If the superannuation industry is truly committed to helping members achieve dignity in retirement, it must improve interactions with the aged-care system.
OPINION | The interaction of superannuation with the aged-care sector is a topic that has prompted much discussion for many years. Health and aged-care providers, consumer advocates and policy groups dominate the discussion. Some question whether the aged-care debate is one the superannuation industry should weigh in on. To my mind, the answer to that is a resounding yes.
The Productivity Commission, in its 2011 report Caring for Older Australians, outlined a future reality of service strain in aged care.
Key findings included that: the number of Australians aged 85 and over is projected to increase from 400,000 in 2010 to 1.8 million (5.1 per cent of the population) by 2050. By then, it is forecast, more than 3.5 million older Australians will access aged-care services each year, with about 80 per cent of services delivered in the community. Increases in the public cost of aged care are inevitable, given the growing longevity of older people and the lifetime risk of requiring aged care.
It is inevitable that super fund members will interact with the aged-care system in some way. Increasingly, this interaction will be with the complex residential-care system. This means our sector must have meaningful conversations to drive integration with aged care. As a country, we are measured by the benevolence we show our most vulnerable.
Dignity in retirement is a right for everyone, not just the lucky ones. Efforts to make this ideal a reality could benefit from some collective thinking from the super industry.
One area that deserves more focus is the crucial role financial advice has to play in helping members assess their personal needs as they plan for aged care. Specialist aged-care advice can help members make informed decisions for themselves, or their family members, before those decisions are time critical. At HESTA, we have financial planners who are accredited to provide advice on aged care. Industry Fund Services is developing a program to support funds by providing a pool of accredited financial planners.

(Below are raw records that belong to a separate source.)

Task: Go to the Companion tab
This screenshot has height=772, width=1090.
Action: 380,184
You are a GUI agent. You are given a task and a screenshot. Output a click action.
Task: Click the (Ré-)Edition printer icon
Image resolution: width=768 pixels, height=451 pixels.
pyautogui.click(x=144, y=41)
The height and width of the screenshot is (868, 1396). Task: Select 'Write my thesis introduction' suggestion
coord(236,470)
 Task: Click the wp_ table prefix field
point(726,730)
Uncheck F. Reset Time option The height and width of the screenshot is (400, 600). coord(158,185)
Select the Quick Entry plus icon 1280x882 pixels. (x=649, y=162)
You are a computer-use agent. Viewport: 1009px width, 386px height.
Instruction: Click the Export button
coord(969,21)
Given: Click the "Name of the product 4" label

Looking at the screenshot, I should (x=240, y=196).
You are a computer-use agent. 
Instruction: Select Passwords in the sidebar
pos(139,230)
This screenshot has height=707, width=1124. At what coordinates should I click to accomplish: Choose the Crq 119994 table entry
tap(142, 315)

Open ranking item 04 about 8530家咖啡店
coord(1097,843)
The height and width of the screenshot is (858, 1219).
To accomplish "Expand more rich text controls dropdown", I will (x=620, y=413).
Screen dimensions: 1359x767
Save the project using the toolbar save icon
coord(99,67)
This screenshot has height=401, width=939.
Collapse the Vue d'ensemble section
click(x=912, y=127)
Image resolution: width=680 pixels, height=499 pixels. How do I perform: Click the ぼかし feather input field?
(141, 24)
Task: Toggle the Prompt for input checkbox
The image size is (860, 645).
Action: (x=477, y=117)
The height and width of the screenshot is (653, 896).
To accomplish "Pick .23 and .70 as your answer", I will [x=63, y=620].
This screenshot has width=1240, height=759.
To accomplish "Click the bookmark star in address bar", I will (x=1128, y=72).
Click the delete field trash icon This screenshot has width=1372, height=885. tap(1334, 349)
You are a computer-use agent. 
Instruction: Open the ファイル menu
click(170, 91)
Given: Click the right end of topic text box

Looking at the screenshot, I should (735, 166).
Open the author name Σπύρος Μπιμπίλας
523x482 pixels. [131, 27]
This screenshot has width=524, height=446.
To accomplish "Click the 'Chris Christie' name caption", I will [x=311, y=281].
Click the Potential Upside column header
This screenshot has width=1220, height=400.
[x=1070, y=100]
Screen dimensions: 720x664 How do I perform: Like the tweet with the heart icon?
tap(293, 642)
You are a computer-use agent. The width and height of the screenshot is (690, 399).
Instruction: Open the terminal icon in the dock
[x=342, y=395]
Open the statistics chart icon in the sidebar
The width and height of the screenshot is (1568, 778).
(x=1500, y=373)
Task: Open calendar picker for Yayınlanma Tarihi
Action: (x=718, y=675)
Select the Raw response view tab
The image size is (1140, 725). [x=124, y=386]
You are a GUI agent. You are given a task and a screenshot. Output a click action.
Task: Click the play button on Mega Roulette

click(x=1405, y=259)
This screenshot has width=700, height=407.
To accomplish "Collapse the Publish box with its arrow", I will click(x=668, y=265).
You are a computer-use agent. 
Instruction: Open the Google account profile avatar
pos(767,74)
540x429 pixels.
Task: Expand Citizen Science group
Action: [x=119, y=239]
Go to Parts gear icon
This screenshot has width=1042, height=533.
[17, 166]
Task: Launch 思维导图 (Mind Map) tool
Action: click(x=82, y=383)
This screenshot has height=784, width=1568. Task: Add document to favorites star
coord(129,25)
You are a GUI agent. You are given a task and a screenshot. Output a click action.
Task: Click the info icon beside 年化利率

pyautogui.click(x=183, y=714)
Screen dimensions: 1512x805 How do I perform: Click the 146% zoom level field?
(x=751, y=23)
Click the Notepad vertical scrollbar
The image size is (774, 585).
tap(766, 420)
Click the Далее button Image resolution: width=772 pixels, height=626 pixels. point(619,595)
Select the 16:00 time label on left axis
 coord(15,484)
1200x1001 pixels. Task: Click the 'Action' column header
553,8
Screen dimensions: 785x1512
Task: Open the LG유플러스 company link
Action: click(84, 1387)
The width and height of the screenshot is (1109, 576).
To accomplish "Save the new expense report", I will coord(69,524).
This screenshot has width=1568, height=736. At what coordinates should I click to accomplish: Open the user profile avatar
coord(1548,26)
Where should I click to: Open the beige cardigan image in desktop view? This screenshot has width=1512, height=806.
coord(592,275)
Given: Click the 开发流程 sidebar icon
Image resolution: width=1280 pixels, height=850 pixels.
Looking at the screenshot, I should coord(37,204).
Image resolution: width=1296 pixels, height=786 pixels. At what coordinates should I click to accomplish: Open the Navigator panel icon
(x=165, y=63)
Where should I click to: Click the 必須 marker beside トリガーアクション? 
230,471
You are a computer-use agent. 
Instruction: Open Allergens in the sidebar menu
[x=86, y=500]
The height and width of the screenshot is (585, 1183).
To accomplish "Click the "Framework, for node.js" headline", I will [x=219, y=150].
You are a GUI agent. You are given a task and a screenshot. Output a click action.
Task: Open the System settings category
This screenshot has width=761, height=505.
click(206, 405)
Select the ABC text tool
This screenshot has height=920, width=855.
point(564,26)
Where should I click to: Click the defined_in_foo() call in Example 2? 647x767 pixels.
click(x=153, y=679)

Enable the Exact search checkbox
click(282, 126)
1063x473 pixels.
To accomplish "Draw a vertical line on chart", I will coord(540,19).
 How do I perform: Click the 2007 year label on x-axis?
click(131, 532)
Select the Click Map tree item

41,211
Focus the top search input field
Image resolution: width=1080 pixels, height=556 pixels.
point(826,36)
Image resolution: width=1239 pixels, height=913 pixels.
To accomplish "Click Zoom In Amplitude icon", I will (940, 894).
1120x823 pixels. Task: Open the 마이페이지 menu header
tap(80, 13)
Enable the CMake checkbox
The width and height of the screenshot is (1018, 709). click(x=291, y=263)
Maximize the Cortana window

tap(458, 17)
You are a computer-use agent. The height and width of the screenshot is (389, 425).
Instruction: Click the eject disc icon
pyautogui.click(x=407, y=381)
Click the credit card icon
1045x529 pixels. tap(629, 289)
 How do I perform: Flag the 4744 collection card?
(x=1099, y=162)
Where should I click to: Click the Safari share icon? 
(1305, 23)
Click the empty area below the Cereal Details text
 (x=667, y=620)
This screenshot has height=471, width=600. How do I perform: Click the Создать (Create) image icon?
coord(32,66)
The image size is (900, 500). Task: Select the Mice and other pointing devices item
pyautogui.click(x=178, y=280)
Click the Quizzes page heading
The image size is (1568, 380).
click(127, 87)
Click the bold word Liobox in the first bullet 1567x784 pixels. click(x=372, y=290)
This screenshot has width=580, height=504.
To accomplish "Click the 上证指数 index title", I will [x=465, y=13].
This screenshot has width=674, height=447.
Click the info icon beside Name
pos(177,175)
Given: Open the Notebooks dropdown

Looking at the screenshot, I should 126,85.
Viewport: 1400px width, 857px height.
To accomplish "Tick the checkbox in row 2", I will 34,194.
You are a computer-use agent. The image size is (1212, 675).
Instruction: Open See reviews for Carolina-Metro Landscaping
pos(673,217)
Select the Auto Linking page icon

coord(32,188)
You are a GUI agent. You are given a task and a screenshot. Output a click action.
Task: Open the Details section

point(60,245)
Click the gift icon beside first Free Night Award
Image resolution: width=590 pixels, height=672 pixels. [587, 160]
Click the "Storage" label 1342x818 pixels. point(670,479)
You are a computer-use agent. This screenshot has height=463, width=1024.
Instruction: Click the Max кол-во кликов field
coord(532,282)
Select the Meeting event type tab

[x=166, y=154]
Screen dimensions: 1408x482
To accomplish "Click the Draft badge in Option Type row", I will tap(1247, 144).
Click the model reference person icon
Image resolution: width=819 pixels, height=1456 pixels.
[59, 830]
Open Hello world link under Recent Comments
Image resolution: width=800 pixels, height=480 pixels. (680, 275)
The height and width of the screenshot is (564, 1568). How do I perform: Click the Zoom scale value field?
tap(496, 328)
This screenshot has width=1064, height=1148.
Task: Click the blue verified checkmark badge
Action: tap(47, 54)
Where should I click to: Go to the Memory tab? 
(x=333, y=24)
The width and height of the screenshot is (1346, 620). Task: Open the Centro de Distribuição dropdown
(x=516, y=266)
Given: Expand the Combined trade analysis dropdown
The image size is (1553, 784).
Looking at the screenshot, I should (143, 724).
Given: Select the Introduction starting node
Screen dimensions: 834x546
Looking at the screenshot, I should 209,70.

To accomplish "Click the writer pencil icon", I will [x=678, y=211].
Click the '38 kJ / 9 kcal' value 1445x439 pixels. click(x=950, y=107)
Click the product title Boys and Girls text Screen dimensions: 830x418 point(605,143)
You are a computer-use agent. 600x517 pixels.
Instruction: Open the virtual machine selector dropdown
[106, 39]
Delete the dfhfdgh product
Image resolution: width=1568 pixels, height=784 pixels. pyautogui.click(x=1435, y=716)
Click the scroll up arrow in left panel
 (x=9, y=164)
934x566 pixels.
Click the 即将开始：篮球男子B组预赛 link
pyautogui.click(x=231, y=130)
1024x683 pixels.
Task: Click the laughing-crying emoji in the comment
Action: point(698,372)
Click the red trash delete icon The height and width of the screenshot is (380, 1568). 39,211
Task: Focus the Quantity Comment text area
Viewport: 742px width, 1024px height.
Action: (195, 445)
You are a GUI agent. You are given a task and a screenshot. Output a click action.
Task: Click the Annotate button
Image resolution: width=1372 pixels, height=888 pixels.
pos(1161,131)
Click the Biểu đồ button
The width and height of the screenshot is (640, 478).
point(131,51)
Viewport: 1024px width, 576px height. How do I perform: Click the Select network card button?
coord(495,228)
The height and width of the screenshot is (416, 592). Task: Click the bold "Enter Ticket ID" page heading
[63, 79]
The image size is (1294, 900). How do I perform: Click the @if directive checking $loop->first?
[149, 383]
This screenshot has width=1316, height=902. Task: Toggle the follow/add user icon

More broadly, there is an opportunity for the financial planning sector to explore how advisers could be advocates for clients, negotiating on their behalf with aged-care providers.
Another area worthy of focus is what role super funds might be able to play in the provision of financial products designed to help members access aged care. This conversation needs to be industry led and should have the broad aim of ensuring that access to quality aged care is not dependent on income.
In its recent consultation on developing a framework for Comprehensive Income Products for Retirement (CIPRs), Treasury asked the industry for comment on the possibility of a product that would include some formal interaction with aged care. Notably, this seems to have been posed as a solution for the apparent problem of retirees holding onto their savings. The driver for product development should be equity of access for those with minimal savings. This might mean the industry needs to start seriously considering equity release products, or allowing direct interaction between super drawdowns and payments to aged-care providers.
A third important area of focus is the aged-care system itself. If funds accept that most of our members will eventually have to use the aged-care system, then we have an obligation to question whether that system is structured to their advantage.
What tax and social security policies are currently discouraging product innovation? Should the super system play a broader advocacy role as reform to government subsidies is contemplated, with its potential impact on the eligibility of our members for pension entitlements?
One thing is clear, interaction with the aged-care system is inevitable for the majority of Australians. A sophisticated retirement system such as ours should be able to account for this comprehensively, to deliver equity of access and a fair policy structure.
Mary Delahunty is the general manager, business development and policy, at HESTA.